** start of TEXT PASSAGE **

A direct dense solver constructing an energy-orthonormal basis.

Nice, because it works for rank-deficient matrices.

And still fast enough for the systems I am considering here.

[[Imported from SVN: r9580]]

dune/gfe/gramschmidtsolver.hh

+#ifndef DUNE_GFE_GRAMSCHMIDTSOLVER_HH
+#define DUNE_GFE_GRAMSCHMIDTSOLVER_HH
+
+#include <dune/common/fvector.hh>
+#include <dune/common/fmatrix.hh>
+
+
+/** \brief Direct solver for a dense symmetric linear system, using an orthonormal basis
+ *
+ * This solver computes an A-orthonormal basis, and uses that to compute the solution
+ * of a linear system.  The advantage of this is that it works even if the matrix is
+ * known to have a non-trivial kernel.  This happens in GFE applications when the Hessian
+ * of a functional on a manifold is given in coordinates of the surrounding space.
+ * The method if efficient for the small systems that we consider in GFE applications.
+ *
+ * \tparam field_type Type used to store scalars
+ * \tparam embeddedDim Number of rows and columns of the linear system
+ * \tparam dim The rank of the matrix
+ */
+template <class field_type, int dim, int embeddedDim>
+class GramSchmidtSolver
+{
+  /** \brief Normalize a vector to unit length, measured in a matrix norm
+   * \param matrix The matrix inducing the matrix norm
+   * \param[in,out] v The vector to normalize
+   */
+  static void normalize(const Dune::FieldMatrix<field_type,embeddedDim,embeddedDim>& matrix,
+                        Dune::FieldVector<field_type,embeddedDim>& v)
+  {
+    field_type energyNormSquared = 0;
+
+    for (int i=0; i<v.size(); i++)
+      for (int j=0; j<v.size(); j++)

** end of TEXT PASSAGE **
** start of EXTRACTED MATERIAL **

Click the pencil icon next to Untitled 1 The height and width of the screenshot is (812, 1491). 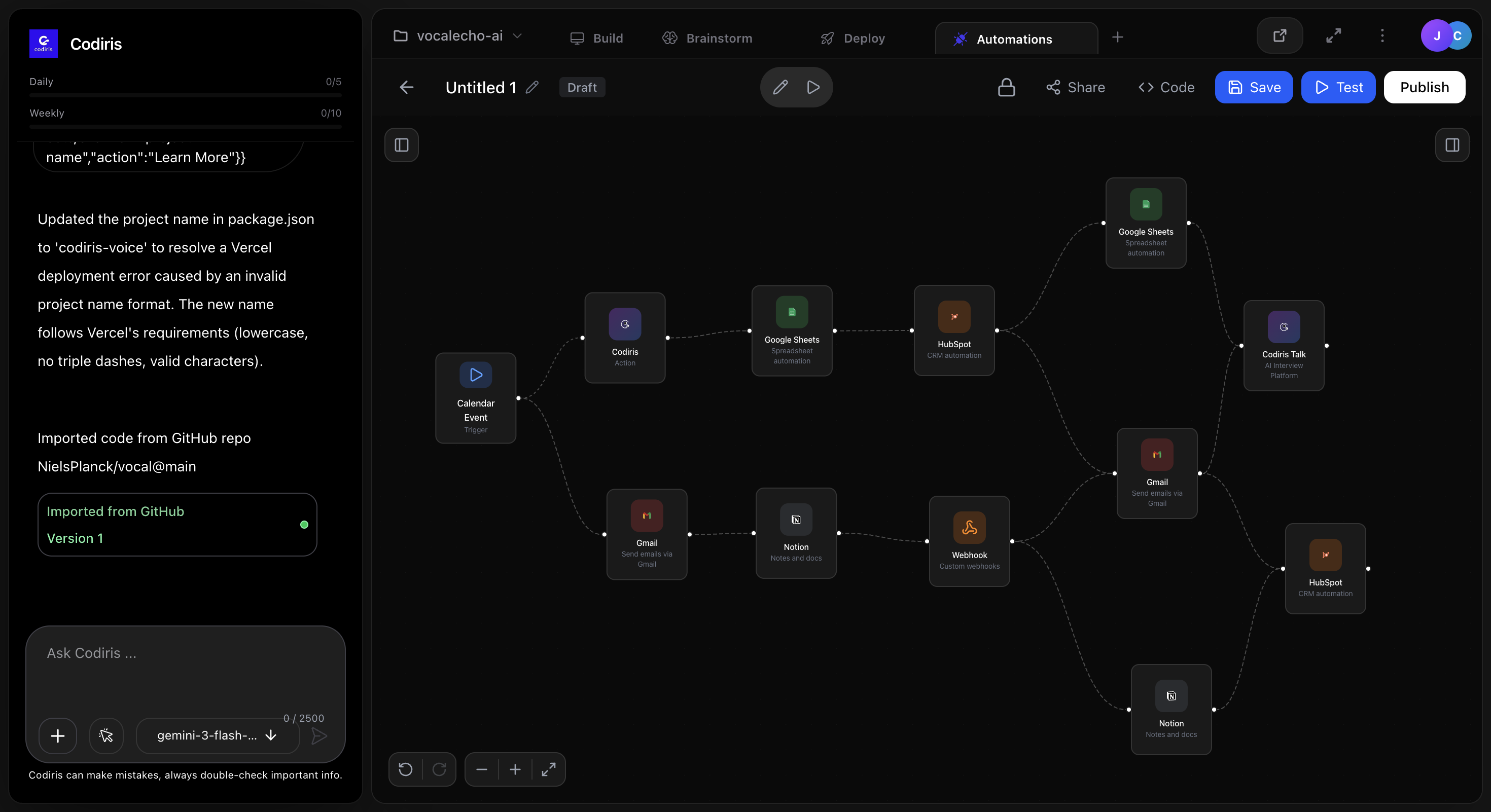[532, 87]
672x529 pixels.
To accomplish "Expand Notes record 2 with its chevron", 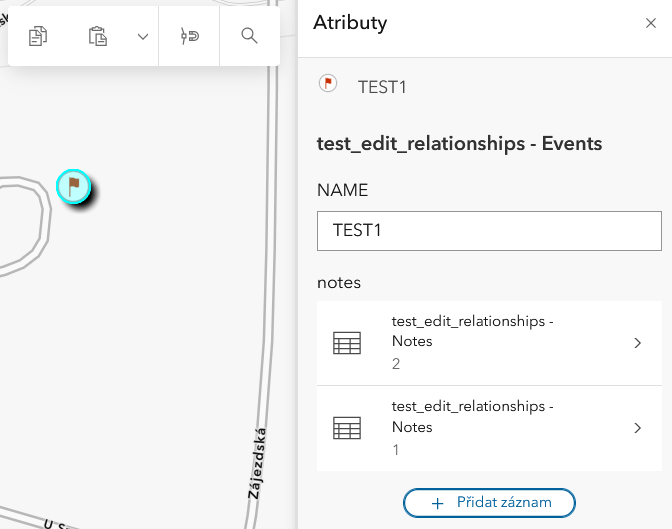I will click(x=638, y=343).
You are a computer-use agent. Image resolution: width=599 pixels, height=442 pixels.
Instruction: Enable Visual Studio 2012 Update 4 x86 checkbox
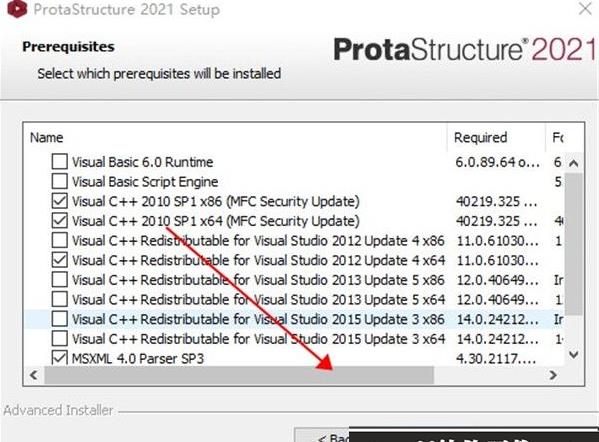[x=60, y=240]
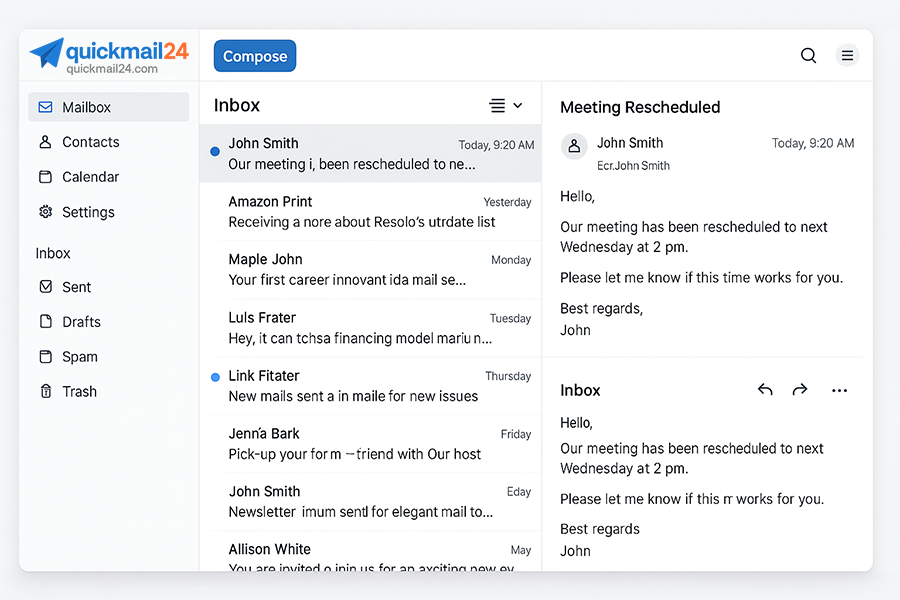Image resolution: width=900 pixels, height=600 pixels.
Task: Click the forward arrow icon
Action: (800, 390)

** end of EXTRACTED MATERIAL **

> TO-DO LIST
a) Answer these questions about the Gram-Schmidt solver text:
(i) What kind of matrices does the commit message say the solver works for?
(ii) What does the template parameter embeddedDim give?
(iii) In what is unit length measured by the normalize function?
b) Switch "Instruction" to "Command" in the listing, everything from the line containing "You are a computer-use" down to the end of the listing, and write those lines out again with nothing else changed and the pictures left out.

> EXERCISE ANSWERS
a)
(i) Rank-deficient matrices.
(ii) The number of rows and columns of the linear system.
(iii) In a matrix norm.

b)
You are a computer-use agent. Image resolution: width=599 pixels, height=442 pixels.
Command: Enable Visual Studio 2012 Update 4 x86 checkbox
[x=60, y=240]
Image resolution: width=900 pixels, height=600 pixels.
Task: Click the forward arrow icon
Action: (800, 390)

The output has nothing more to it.